A secure-by-default model for OpenShift
OpenShift security for SCM, Siebel, Observability, and image builder deployments follows a restricted-by-default model with explicit, auditable exceptions.
- SCM: SCM runs under restricted-v2, uses the scm-service-account, and aligns Cloud Manager application pods and setup jobs with OpenShift’s hardened default security posture.
- Siebel runtime and Observability (Metrics Monitoring and Log Analytics): Most Siebel runtime and Observability components also run under restricted-v2, including SAI, CGW, SMC, SES edge, Traefik, Prometheus, OpenSearch dashboards, log aggregation, database monitoring, validators, and controllers.
- These workloads use constrained service accounts, namespace isolation, and least-privilege execution.
Controlled elevated access where required
Some platform components require elevated Security Context Constraints for specific operational reasons.
- Flux controllers use nonroot-v2.
- Node exporters use the node-exporter SCC.
- Node log collectors use hostmount-anyuid.
- OpenSearch and selected Siebel services use anyuid.
These exceptions are scoped to specific needs such as GitOps reconciliation, node metrics collection, host log collection, storage and runtime compatibility, or legacy UID behavior. The goal is not to broaden access across the deployment, but to provide the minimum required flexibility for workloads that cannot operate correctly under the default restricted posture.
Image builder security
The image builder job requires a custom nonroot-builder SCC. This SCC remains non-privileged and blocks host networking, host PID and IPC access, host ports, HostPath volumes, and privileged containers.
It allows only builder-specific runtime flexibility, including RunAsAny user and group behavior and controlled privilege escalation.
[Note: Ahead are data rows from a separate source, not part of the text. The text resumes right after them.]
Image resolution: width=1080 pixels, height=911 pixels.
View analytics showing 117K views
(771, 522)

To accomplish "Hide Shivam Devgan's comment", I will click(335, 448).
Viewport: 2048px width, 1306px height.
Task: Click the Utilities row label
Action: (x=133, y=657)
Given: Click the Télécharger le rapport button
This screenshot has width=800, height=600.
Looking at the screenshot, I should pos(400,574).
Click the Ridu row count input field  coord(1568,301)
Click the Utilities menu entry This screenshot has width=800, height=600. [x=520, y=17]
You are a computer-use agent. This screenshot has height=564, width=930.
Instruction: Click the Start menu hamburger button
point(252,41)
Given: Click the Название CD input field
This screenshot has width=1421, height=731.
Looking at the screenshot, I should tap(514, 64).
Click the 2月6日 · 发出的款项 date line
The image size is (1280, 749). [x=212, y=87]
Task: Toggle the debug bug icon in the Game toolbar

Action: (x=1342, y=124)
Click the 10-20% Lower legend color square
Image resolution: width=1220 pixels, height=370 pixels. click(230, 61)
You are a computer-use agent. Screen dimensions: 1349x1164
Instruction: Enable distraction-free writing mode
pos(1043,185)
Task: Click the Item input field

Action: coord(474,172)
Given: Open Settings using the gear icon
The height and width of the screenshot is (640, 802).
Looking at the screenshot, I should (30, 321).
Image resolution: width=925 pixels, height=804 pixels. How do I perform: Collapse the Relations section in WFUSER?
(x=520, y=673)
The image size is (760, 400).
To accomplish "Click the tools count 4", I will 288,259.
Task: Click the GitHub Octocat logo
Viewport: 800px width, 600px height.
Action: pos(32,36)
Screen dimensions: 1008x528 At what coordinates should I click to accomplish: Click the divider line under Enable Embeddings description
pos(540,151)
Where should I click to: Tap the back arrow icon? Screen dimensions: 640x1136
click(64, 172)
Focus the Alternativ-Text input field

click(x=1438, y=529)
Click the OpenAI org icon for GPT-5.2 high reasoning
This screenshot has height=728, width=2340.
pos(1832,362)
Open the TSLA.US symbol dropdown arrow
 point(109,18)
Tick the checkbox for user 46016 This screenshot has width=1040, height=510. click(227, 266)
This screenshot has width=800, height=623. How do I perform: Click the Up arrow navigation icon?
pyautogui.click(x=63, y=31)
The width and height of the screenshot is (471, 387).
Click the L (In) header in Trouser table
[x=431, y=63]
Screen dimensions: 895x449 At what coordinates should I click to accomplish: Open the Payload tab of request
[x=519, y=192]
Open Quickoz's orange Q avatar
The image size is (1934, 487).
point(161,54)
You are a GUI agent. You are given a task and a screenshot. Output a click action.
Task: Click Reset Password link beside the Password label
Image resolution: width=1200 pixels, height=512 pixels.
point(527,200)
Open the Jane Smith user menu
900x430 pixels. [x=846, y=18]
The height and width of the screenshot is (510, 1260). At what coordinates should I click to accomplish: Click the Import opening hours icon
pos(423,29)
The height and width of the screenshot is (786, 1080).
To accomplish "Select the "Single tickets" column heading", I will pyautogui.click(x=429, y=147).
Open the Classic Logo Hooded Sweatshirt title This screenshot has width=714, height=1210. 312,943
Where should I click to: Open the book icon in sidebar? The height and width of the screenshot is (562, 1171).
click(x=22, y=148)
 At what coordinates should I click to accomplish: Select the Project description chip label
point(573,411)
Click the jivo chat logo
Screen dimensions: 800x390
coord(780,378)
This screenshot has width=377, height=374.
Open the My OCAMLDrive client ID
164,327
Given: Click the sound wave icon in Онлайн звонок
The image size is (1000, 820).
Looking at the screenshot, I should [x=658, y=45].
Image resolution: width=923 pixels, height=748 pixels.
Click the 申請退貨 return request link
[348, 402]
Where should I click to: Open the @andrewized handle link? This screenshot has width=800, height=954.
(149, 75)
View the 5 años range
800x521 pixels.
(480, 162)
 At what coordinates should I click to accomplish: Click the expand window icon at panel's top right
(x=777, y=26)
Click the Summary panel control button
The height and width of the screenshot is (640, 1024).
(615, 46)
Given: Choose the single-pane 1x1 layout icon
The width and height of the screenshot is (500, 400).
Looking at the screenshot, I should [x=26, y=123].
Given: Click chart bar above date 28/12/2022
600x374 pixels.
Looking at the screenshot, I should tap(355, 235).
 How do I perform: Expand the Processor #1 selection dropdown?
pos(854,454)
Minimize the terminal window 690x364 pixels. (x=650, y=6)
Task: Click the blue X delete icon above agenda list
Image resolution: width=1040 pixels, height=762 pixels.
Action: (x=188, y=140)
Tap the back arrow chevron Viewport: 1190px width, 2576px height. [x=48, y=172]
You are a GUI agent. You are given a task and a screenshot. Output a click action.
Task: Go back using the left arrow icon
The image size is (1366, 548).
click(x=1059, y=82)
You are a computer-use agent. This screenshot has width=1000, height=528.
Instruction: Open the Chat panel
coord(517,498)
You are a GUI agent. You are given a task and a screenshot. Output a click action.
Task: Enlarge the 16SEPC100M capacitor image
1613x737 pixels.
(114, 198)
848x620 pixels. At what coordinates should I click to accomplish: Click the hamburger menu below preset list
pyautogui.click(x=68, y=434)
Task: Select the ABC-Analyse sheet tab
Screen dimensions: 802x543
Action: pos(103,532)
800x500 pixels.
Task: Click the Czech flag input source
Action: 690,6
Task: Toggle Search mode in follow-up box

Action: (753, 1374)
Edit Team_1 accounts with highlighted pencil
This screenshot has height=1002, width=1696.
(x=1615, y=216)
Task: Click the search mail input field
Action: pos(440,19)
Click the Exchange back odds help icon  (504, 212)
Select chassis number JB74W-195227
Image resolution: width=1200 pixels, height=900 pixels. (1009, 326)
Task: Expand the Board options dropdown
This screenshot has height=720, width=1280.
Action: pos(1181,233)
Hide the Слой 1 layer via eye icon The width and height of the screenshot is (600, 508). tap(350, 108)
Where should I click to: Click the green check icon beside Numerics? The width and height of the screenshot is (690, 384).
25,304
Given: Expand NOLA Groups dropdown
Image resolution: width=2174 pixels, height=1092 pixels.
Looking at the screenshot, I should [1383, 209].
The nonroot-builder SCC should be bound only to the image builder service account.
Operational considerations
Before enabling enhanced security, administrators should prepare SCM, Siebel filesystem, migration, and Observability storage locations so file ownership and permissions match the selected runtime identity.
- Default mode is simpler and uses standard runtime identity values.
- Enhanced security provides tighter alignment with platform controls.
- For Observability, additional storage preparation may be needed when Prometheus uses local storage.
- In non-OpenShift Kubernetes environments, the same security context parameters help administrators align runtime identity and filesystem access with their platform’s security and storage requirements.
- These considerations apply across customer Kubernetes deployments, whether the cluster is hosted on premises in a customer’s data center or in a cloud environment.
End-user experience
For administrators and business stakeholders, the result is a more secure and flexible deployment experience across Kubernetes environments.
- Most workloads can run with restricted permissions.
- Elevated permissions, where required, are limited to specific components and service accounts.
- OpenShift SCC usage is visible, reviewable, and auditable through standard OpenShift commands.
- Non-OpenShift deployments benefit from the same custom user and group ID flexibility without requiring OpenShift-specific SCC configuration.
- Organizations gain more control over how SCM resources run in Kubernetes while supporting least-privilege deployment practices across enterprise environments.
Conclusion
Together, these updates help Siebel CRM deployments managed by Siebel Cloud Manager feel more at home in modern Kubernetes environments, giving teams the flexibility to meet their security standards without adding unnecessary complexity.